Look for "agent" in every line of the listing. Copy the lines that have it.

▬▬▬▬▬▬▬▬▬▬

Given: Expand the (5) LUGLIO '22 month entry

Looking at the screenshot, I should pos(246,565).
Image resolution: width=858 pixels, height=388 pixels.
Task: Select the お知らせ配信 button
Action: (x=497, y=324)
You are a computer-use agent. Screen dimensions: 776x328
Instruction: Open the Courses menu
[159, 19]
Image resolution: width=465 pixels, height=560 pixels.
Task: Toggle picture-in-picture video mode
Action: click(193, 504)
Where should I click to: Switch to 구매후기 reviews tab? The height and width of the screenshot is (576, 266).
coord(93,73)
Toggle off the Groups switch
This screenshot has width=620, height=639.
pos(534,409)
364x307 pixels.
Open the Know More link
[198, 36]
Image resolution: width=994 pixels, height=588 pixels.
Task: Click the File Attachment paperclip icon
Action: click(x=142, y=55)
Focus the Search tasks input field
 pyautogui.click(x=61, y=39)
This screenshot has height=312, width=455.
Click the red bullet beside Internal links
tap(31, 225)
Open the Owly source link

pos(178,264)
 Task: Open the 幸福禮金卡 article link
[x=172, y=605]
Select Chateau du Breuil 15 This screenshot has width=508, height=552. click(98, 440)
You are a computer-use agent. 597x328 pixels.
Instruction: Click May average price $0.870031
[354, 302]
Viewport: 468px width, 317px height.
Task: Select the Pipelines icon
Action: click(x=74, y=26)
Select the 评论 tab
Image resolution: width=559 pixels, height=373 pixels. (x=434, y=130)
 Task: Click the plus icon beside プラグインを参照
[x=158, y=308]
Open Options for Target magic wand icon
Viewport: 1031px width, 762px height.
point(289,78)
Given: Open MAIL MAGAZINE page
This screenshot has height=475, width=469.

▬▬▬▬▬▬▬▬▬▬

*Final answer*
You are a computer-use agent. Screen dimensions: 776x328
You are a computer-use agent. 597x328 pixels.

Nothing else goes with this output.